I mixed them together and formed it on a round nonstick pizza baking sheet. I baked it at 500 deg. for about 10 minutes, until it was lightly browned on top. I brushed it with olive oil and then covered the top with tomato sauce (9g carb per 1/2 c) and put it back in the oven for about 5 mins to warm and partially dry the sauce.

Next, I covered with a few slices of provolone cheese and then the mozzarella, followed by the chopped up ham. I put it back in the oven until the top got crispy and browned (maybe 10 more minutes).

It was WAY more filling than a normal pizza. I ate about 1/4 of it and was quite happily satisfied. It's 6 hours later and I am STILL satisfied. The kids all ate all theirs, even Trish ate it (and she HATES all broccoli/cabbage/cauliflower).

Now to figure out how to make it chewier.

Rasputin
12-13-2009, 21:11
I tell you, it was so good I could hardly stop myself from eating it.

1 lb frozen broccoli florets
1 tbsp butter
1 tsp chopped garlic
1 tsp curry powder
1 c coconut milk
1 tsp chicken base
salt & pepper to taste

I melted the butter in my frypan and then dumped in the broccoli. Once it was sizzling nicely I added the garlic and fried it all until the garlic began popping; about 3 minutes.

I sprinkled on the curry powder and stirred until the curry began to brown, maybe another 5 minutes, then I added the coconut milk and chicken base and stirred on high for about 3 minutes. I then covered the pan and turned the heat way down. It took about 10 more minutes for the broccoli to soften and meld all the flavors together.

Carbs? Almost none. Tons of wonderful, healthy saturated MCTs. Delicious doesn't even begin to encompass the flavor. My kids licked their plates clean. I served it alongside baked chicken leg quarters seasoned with onion powder, lemon pepper, and poultry seasoning and baked at 250 for hours until they were crispy.

Nick L.
12-14-2009, 19:24
Add some crumbled bacon and cook in some diced chicken tenders, that curry sounds delicious.

I made a "all meat" pizza, I pounded out two chicken breast (bnls/sknls) into about 1/4" with the tenderizing hammer.

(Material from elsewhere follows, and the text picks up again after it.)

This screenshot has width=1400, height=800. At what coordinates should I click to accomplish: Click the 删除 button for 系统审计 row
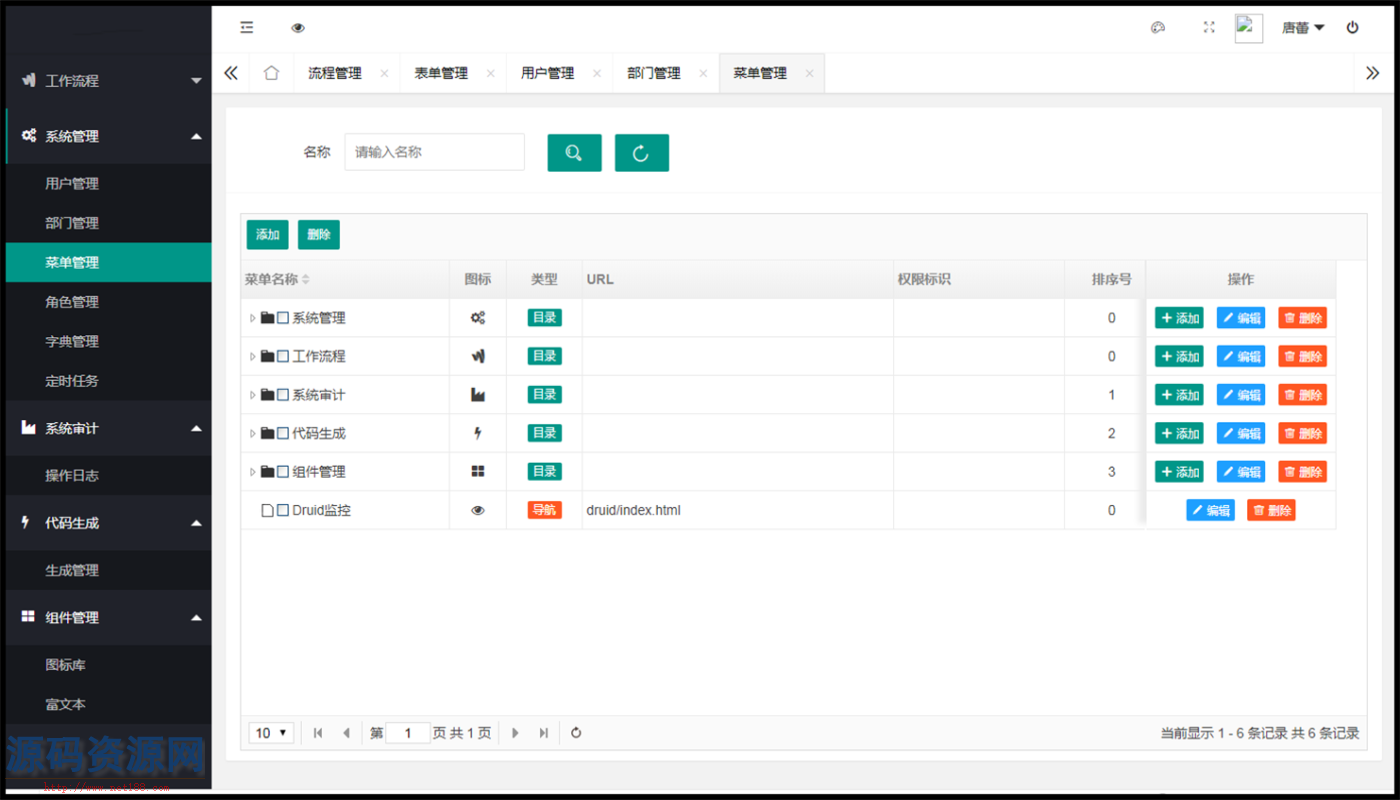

Cooked them in a frying pan with a little bacon grease, salt, Italian seasoning and minced garlic I used the bacon press to keep them nice and thin while they cooked, so they wouldn't shrink back up. The chicken breast served as my pizza crust, I topped them with pepperoni (the real stuff), crumbled bacon, pizza sauce and fresh mozzerella. Cooked them in the oven at 450deg. for about 10 minutes, then turned the broiler on for about 2-3 minutes, watch them close. Each chicken breast made a personal sized pizza crust. I ate both, mmmhmm!

Dave, my next attempt will be a brownie and nuts crusted cheesecake, carb free. Consider this a challenge................

Rasputin
01-25-2010, 23:36
The other day, I took a 5 lb boneless chuck roast and sealed it in a Foodsaver bag with 1/2 a bag of Lipton Onion Soup mix and some fresh grated black pepper. I placed it into my Sous Vide Supreme at 132 degrees and let it work its magic for 48 hours.

This morning I placed it, bag and all, in the fridge to cool off. Tonight, right before dinner, I removed the juices from the bag and placed them into some reduced red wine to make a gravy, then I placed the cold roast under the broiler until it was a deep brown (about 15 minutes).

The result? Medium rare from edge to edge, with a crisp brown crust, and all the fat and collagen softened and delicious. It had the consistency of prime rib, but for under $2 a lb.

I served it with whipped cauliflower (whipped like potatoes, with butter and parmesan cheese added) and fresh spinach sauteed in butter and chicken base.

Dessert was some Breyer's chocolate LC Ice Cream with whipped cream on top, along with a handful of fresh blueberries.